ABOUT THIS TASK:
Reproduce, without any change, the span of lines from the opening of the records below to the line containing "This screenshot has height=763, width=1034.", inclusive.

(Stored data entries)
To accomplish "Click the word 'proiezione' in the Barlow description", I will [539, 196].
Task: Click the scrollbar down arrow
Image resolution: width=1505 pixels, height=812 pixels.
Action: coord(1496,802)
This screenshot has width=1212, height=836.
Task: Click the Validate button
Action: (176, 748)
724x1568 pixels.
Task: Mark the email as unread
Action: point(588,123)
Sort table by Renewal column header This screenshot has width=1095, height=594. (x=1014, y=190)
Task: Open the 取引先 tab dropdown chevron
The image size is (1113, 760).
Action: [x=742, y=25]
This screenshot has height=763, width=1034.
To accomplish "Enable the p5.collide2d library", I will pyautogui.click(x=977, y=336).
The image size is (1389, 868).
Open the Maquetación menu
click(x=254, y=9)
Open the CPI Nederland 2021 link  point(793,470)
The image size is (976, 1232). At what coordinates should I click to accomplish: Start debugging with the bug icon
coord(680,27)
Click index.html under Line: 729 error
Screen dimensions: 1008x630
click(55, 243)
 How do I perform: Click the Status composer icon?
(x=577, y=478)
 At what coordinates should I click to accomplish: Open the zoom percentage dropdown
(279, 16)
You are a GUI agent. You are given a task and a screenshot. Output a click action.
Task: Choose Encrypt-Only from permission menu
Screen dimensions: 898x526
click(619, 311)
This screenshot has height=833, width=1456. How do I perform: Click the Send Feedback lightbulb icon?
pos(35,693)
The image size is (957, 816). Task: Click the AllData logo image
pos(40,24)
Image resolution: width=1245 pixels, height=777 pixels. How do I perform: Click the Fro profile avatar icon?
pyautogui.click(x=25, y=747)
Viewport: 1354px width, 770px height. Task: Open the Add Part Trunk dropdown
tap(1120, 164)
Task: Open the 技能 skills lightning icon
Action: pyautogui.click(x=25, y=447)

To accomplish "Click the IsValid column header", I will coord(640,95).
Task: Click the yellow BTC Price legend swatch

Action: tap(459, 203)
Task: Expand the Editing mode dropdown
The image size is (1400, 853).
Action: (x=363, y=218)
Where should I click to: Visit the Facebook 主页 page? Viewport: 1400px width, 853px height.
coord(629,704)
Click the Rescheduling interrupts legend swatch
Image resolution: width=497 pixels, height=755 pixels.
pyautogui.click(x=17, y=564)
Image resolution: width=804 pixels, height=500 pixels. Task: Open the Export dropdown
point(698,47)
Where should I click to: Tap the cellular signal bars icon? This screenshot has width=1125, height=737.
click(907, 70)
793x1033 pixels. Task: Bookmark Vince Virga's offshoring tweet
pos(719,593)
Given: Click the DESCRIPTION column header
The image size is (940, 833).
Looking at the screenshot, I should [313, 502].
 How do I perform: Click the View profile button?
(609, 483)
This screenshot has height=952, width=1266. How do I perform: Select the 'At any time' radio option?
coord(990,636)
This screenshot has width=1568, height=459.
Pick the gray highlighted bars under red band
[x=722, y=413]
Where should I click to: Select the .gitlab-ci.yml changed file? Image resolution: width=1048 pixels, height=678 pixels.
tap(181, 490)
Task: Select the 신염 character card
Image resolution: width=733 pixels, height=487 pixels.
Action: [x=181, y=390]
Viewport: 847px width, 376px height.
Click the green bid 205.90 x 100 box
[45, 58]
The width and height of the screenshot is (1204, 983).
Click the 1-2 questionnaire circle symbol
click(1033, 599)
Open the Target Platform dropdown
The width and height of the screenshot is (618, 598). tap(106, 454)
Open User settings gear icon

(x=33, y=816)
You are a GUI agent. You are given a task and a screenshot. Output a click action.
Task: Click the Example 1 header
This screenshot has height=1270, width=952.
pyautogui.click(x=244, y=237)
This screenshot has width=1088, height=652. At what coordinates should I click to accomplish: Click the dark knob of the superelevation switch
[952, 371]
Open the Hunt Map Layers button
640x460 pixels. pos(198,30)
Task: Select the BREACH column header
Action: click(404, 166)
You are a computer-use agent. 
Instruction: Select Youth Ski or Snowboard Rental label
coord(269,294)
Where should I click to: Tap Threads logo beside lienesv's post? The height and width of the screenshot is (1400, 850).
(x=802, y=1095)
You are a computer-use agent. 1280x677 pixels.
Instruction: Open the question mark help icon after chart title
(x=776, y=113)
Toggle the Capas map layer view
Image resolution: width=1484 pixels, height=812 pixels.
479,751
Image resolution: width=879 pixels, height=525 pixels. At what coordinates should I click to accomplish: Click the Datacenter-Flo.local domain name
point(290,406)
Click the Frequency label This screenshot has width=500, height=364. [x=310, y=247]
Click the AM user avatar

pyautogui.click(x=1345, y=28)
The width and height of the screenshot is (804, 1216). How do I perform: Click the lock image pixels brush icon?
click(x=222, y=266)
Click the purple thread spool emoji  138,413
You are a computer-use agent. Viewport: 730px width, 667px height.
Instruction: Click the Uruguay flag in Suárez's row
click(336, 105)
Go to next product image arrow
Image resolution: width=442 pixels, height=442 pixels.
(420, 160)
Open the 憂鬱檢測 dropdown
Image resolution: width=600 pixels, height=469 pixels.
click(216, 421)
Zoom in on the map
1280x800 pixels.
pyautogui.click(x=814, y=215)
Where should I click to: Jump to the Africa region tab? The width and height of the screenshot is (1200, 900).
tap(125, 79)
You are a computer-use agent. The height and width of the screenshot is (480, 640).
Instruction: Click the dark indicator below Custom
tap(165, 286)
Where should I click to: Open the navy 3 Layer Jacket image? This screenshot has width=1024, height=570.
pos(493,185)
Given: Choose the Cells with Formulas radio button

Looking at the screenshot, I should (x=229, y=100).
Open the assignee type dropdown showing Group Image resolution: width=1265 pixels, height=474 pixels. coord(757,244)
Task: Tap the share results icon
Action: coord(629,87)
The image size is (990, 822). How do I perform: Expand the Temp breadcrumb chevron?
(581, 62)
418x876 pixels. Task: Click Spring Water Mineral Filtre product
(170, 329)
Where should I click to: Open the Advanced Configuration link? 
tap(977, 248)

WRITTEN RESPONSE:
To accomplish "Click the word 'proiezione' in the Barlow description", I will [539, 196].
Task: Click the scrollbar down arrow
Image resolution: width=1505 pixels, height=812 pixels.
Action: coord(1496,802)
This screenshot has width=1212, height=836.
Task: Click the Validate button
Action: (176, 748)
724x1568 pixels.
Task: Mark the email as unread
Action: point(588,123)
Sort table by Renewal column header This screenshot has width=1095, height=594. (x=1014, y=190)
Task: Open the 取引先 tab dropdown chevron
The image size is (1113, 760).
Action: [x=742, y=25]
This screenshot has height=763, width=1034.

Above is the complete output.